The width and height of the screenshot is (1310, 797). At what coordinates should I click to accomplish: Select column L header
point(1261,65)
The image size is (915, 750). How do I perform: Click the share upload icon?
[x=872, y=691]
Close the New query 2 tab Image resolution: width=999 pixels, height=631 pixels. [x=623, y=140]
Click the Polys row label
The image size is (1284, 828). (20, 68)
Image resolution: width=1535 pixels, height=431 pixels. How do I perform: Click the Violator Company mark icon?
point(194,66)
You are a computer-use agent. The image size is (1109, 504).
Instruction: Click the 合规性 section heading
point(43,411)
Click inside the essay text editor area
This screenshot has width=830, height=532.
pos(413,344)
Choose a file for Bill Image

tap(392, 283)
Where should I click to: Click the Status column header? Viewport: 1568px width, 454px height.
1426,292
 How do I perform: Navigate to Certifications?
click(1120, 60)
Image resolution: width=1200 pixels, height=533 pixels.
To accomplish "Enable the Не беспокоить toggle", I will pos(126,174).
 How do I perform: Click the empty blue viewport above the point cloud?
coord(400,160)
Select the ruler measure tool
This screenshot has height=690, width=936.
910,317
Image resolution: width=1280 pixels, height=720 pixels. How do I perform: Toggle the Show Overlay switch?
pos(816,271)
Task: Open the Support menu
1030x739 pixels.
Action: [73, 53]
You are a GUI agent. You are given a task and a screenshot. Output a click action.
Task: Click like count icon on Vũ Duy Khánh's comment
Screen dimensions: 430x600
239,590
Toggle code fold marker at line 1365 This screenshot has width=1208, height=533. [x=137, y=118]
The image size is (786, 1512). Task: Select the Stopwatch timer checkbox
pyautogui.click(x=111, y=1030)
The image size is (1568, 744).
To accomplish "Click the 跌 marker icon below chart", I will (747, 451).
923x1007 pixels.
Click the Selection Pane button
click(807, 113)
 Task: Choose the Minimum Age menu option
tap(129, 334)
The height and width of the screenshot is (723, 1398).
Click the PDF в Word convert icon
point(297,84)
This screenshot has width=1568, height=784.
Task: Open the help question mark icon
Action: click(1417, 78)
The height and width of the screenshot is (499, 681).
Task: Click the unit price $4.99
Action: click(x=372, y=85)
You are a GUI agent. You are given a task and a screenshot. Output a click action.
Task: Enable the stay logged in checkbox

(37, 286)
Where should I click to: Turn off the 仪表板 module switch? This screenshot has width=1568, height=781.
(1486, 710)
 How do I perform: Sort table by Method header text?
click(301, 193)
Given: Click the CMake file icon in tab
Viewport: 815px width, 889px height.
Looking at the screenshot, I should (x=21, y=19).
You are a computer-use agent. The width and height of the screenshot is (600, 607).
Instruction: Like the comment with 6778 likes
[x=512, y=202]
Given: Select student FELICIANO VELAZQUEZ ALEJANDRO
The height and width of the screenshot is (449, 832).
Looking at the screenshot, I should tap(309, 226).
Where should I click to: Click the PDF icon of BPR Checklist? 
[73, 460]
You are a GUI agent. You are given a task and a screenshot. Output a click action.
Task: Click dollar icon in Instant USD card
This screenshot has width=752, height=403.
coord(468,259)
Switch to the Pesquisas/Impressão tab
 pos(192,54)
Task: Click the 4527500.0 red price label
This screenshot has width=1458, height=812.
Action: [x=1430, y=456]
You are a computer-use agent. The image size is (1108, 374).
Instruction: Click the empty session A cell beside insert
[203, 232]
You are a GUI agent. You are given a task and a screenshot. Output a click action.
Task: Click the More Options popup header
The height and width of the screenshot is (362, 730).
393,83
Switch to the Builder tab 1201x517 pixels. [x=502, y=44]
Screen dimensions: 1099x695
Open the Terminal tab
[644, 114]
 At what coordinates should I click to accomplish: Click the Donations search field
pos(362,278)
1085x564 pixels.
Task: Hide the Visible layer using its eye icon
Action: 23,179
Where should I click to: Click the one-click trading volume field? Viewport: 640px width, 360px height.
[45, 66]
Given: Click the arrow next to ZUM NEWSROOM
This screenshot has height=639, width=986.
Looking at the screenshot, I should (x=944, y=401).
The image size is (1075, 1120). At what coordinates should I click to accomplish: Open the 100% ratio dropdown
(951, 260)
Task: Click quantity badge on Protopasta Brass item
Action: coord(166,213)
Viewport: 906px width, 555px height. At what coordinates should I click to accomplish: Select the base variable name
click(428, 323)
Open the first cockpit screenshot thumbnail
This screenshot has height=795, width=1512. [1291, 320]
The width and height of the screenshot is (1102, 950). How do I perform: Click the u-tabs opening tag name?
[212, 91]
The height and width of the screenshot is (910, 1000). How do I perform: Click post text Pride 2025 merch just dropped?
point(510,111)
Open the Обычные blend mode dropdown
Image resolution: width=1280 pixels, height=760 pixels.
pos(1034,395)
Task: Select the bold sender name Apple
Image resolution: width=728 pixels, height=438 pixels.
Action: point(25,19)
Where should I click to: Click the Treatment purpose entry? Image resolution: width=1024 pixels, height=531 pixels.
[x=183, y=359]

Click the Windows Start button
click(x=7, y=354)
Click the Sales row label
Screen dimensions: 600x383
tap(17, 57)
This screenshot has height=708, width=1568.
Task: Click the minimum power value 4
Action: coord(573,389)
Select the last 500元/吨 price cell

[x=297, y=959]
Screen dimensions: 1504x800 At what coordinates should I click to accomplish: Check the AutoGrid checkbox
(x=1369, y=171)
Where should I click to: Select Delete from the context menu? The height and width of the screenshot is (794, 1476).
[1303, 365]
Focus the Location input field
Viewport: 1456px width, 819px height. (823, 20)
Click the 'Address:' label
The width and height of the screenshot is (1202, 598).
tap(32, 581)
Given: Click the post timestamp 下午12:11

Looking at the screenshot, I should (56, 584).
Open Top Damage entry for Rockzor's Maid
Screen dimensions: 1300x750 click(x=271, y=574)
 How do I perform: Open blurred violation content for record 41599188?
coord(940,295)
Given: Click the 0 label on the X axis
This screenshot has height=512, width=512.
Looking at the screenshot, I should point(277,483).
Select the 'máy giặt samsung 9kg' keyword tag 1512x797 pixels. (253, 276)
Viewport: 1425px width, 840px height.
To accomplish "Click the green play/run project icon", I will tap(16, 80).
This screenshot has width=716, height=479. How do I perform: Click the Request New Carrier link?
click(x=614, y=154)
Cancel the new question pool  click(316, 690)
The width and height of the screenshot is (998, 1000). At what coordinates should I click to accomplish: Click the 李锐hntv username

◆ **What the task requires**: Return every line above in which the string "marker" occurs.

◆ **Output for this task**:
Toggle code fold marker at line 1365 This screenshot has width=1208, height=533. [x=137, y=118]
To accomplish "Click the 跌 marker icon below chart", I will (747, 451).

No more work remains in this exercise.